> _Objetivo do exercício_:
Escreva a continuação do texto sobre os voluntários picados por mosquitos com malária no teste da vacina R21, começando logo depois da última frase apresentada.

> _Texto de leitura_:
>>>

O texto seguinte servirá de base para responder à questão.
As pessoas que se voluntariam para serem infectadas por doenças
Era um voluntariado incomum. Mas ali estavam eles: um grupo de jovens adultos, aguardando para serem atacados por mosquitos portadores de um parasita que mata mais de 600 mil pessoas todos os anos.
O grupo havia concordado em fazer parte de um estudo médico do Instituto Jenner da Universidade de Oxford, no Reino Unido. Era o teste de uma nova vacina contra a malária.
Conhecida como "R21", a vacina foi recebida com grande entusiasmo pelos cientistas, desde os primeiros anúncios.
O teste ocorreu em 2017, mas o instituto vinha realizando experimentos similares com mosquitos desde 2001.
Cada voluntário foi levado para um laboratório. Ali, sobre uma mesa, havia um pequeno recipiente, do tamanho de uma xícara de café, coberto por uma gaze.
Dentro, havia cinco mosquitos barulhentos, importados da América do Norte e infectados com o parasita da malária. O voluntário colocaria seu braço contra o topo do recipiente, para que os mosquitos pudessem trabalhar, picando a pele do voluntário através da cobertura.
À medida que os insetos sugavam o sangue da vítima voluntária, a saliva dos mosquitos, usada para evitar que sua refeição se coagule, poderia levar o parasita da malária para dentro da ferida. A esperança era que a vacina oferecesse aos voluntários proteção suficiente para que eles não desenvolvessem a doença.

<<<

> _Trecho do material_:

>>>

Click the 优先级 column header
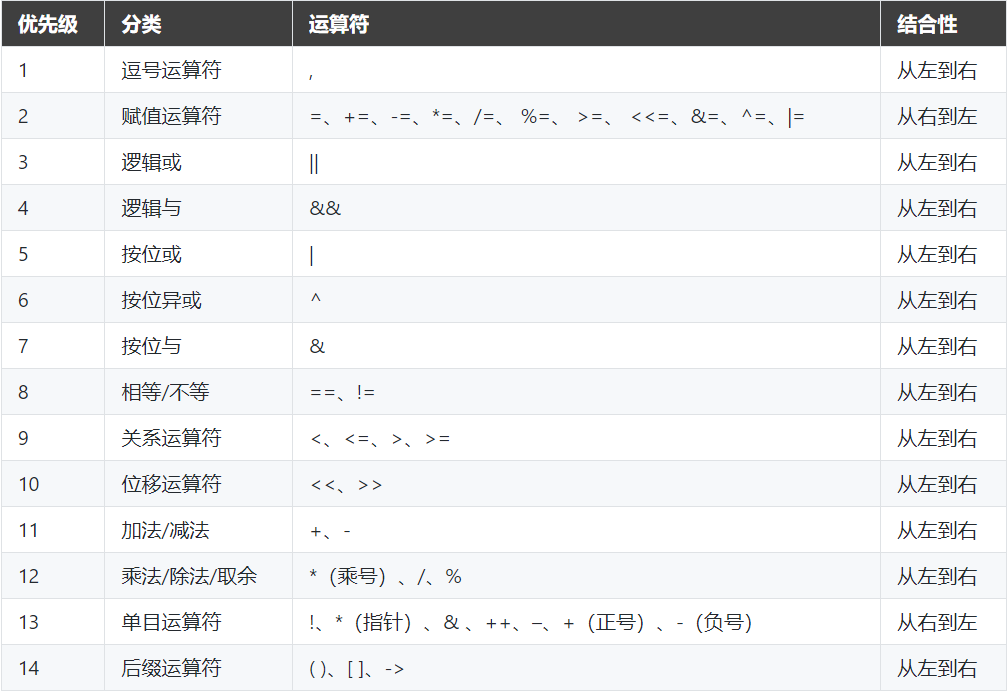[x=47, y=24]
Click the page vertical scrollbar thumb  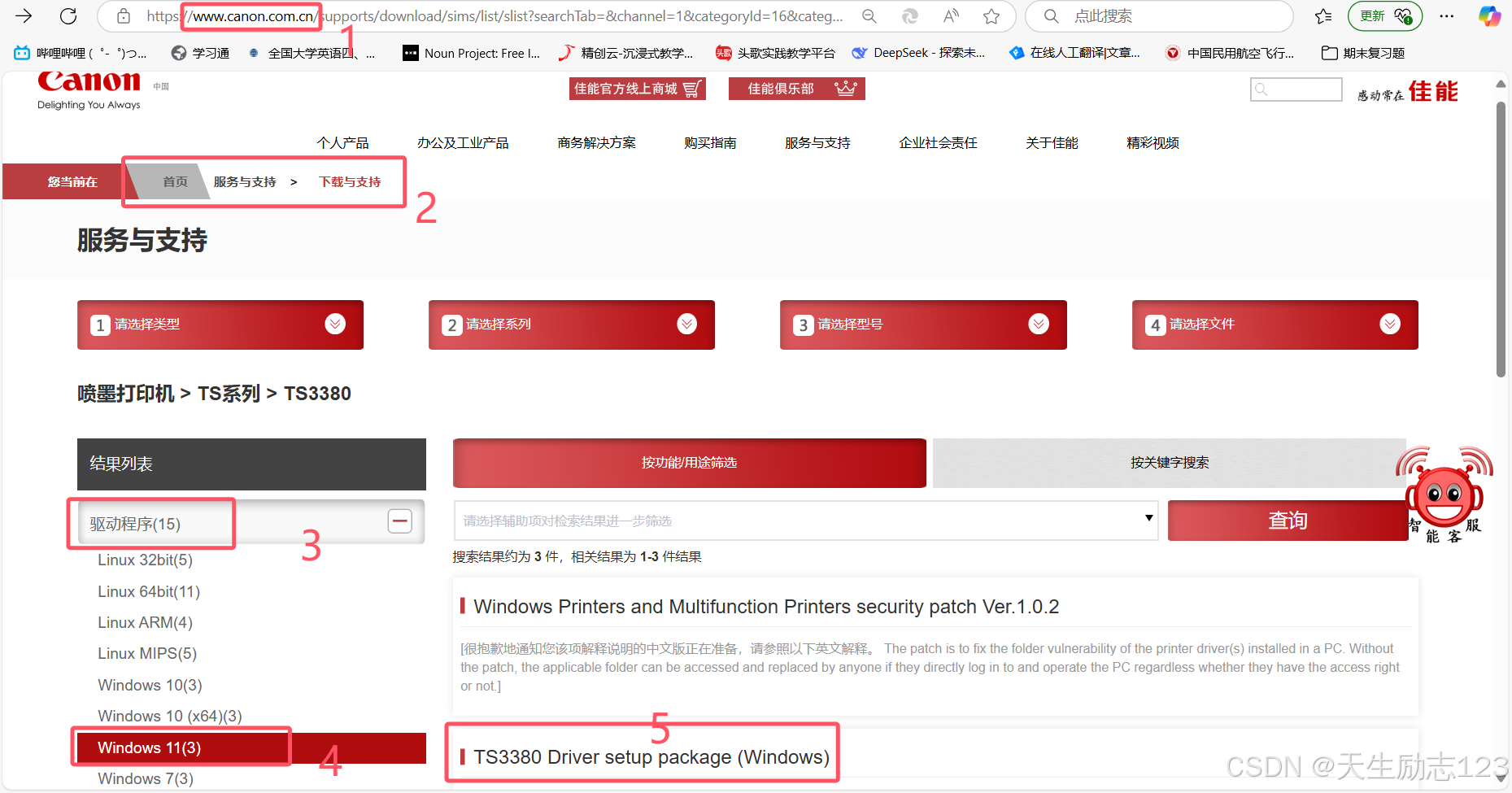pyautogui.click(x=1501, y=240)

<<<
>>>

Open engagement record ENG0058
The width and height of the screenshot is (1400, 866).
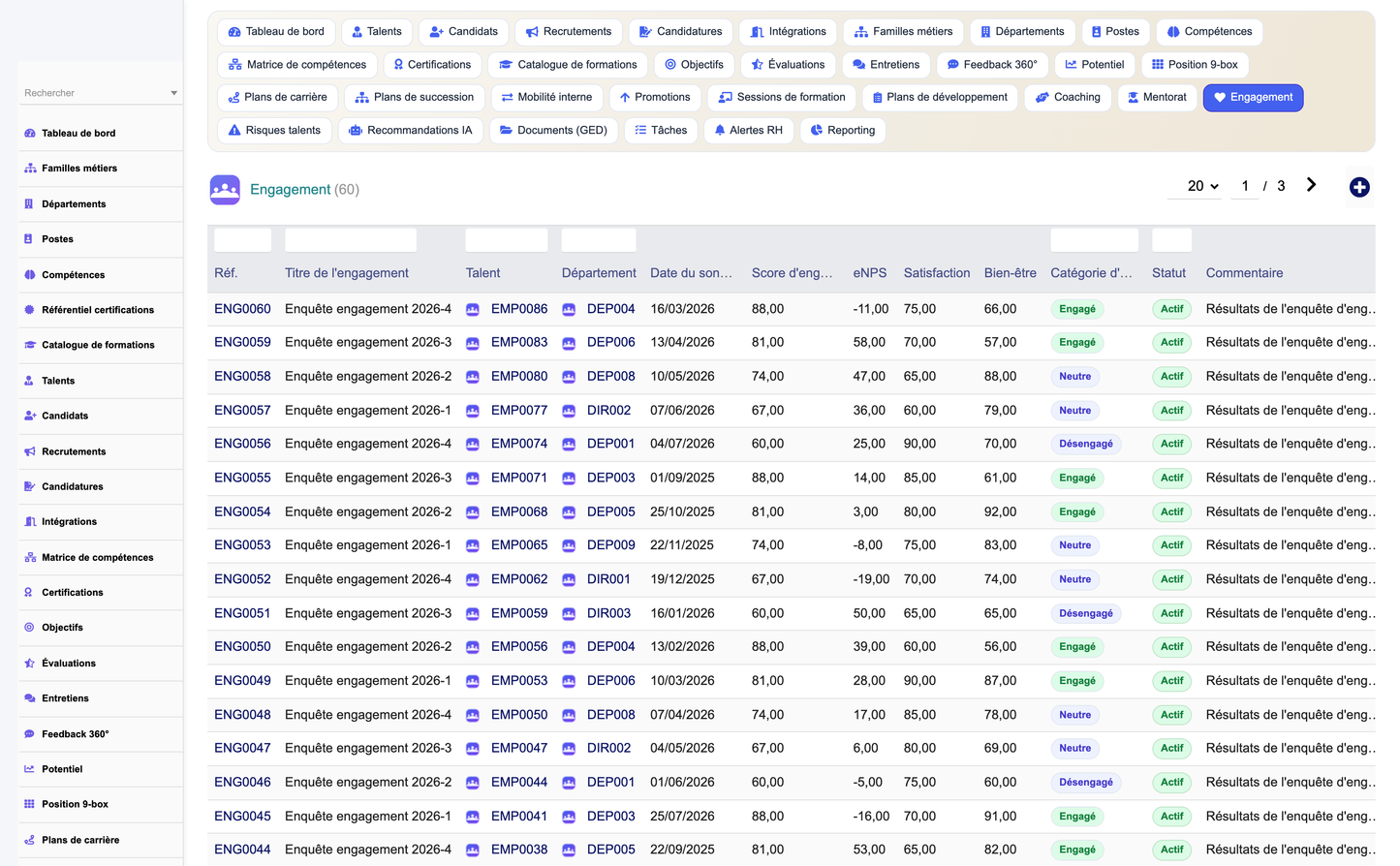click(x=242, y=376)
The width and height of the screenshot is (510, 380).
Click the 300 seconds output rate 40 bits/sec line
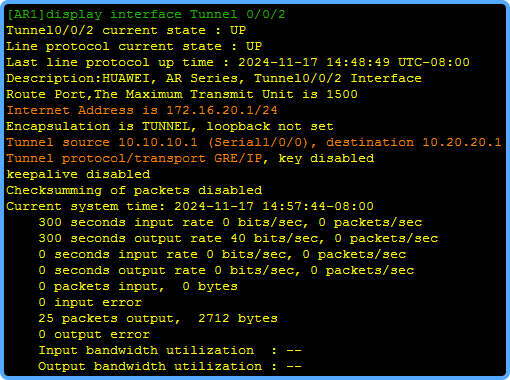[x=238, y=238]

<<<
>>>

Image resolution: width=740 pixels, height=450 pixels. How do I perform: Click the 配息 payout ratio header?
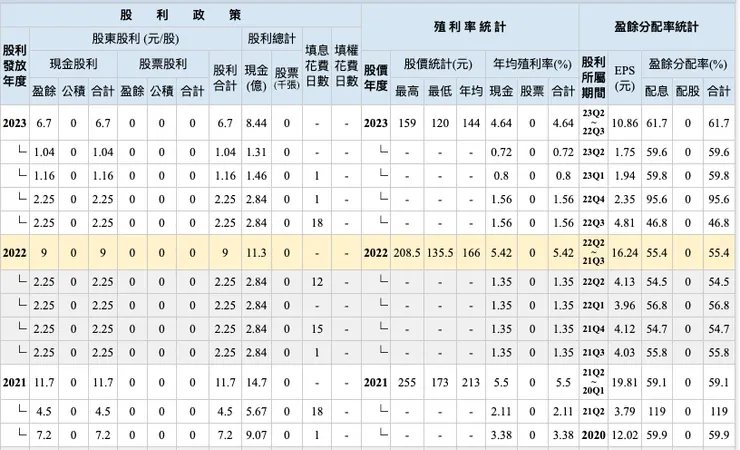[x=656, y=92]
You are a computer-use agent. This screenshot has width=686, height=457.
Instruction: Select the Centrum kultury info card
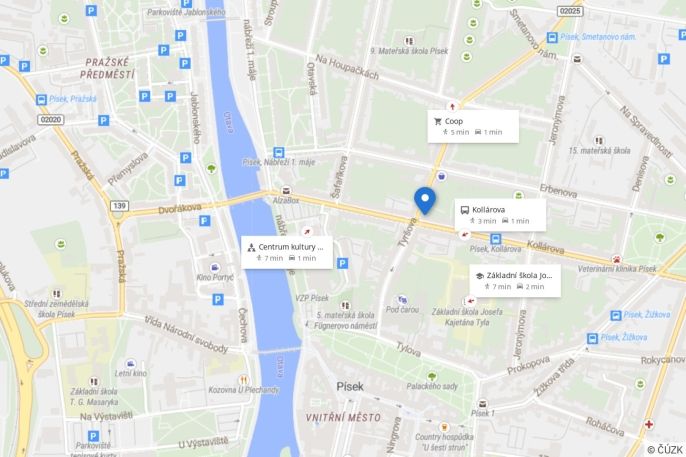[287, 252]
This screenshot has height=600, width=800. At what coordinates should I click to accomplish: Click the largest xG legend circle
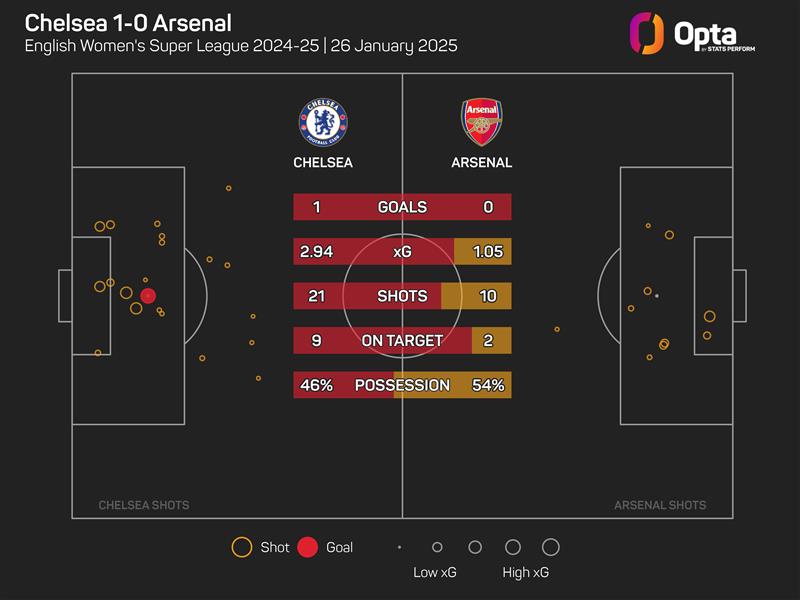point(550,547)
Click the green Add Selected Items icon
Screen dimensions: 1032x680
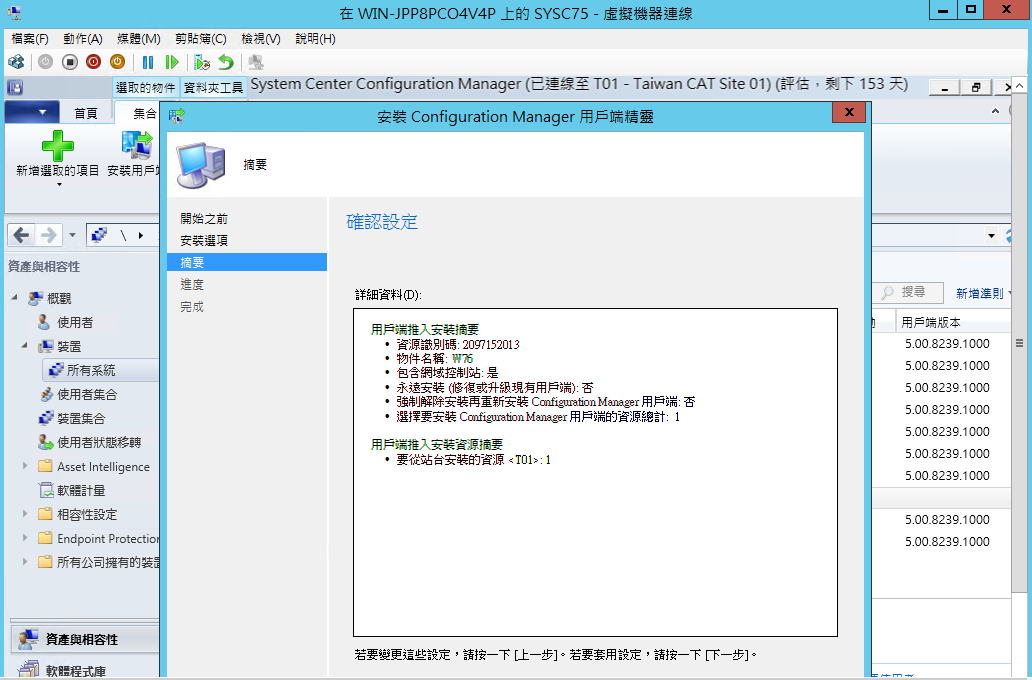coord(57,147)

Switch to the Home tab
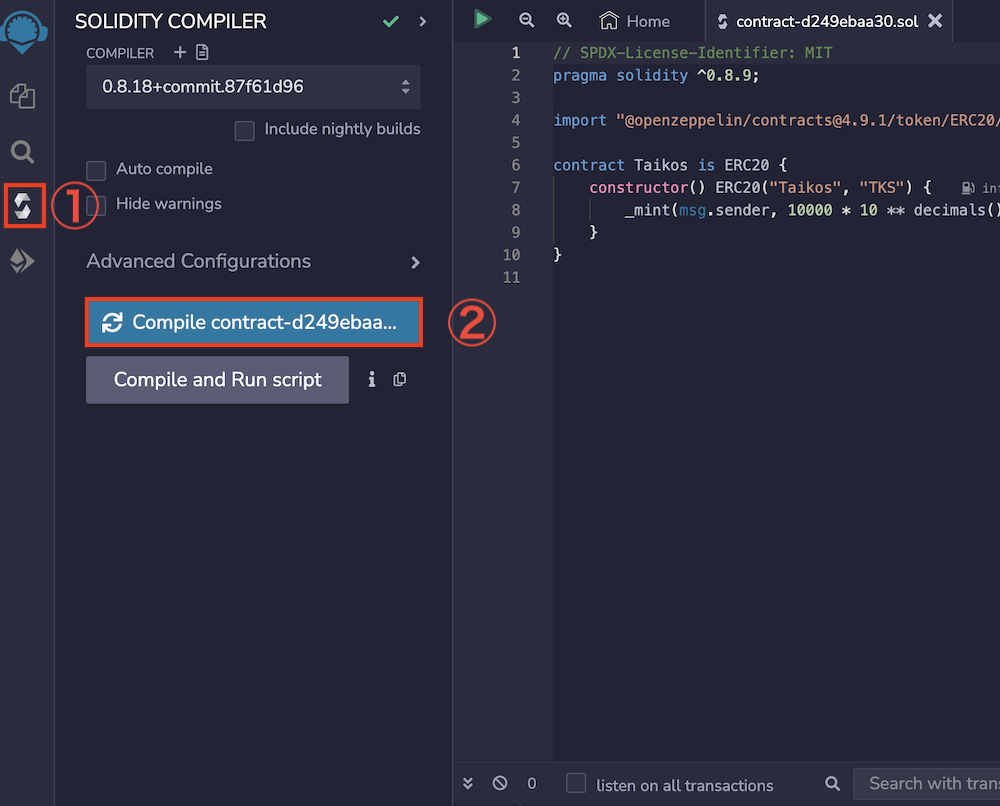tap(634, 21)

<<<

> _Resposta abaixo_:
Este é um exemplo clássico do que é conhecido como estudo de infecção humana controlada. Neste tipo de experimento, os voluntários são deliberadamente expostos a uma doença.
Pode parecer perigoso, talvez até imprudente, expor conscientemente uma pessoa a uma infecção que poderá deixá-la seriamente doente. Mas esta técnica se tornou popular nas últimas décadas, no setor de pesquisas médicas, e tem gerado resultados, com algumas conquistas médicas importantes.
Os cientistas comprovaram que a vacina R21 apresenta eficácia de até 80% na prevenção da malária. Ela se tornou a segunda vacina contra a doença a ser recomendada pela Organização Mundial da Saúde (OMS).
Recentemente, as primeiras doses da vacina foram administradas a bebês na Costa do Marfim e no Sudão do Sul − dois países que perdem milhares de pessoas todos os anos em decorrência da doença.
E, segundo os cientistas, tudo isso foi possível, em parte, porque os voluntários se dispuseram a expor seus braços àquelas xícaras repletas de mosquitos.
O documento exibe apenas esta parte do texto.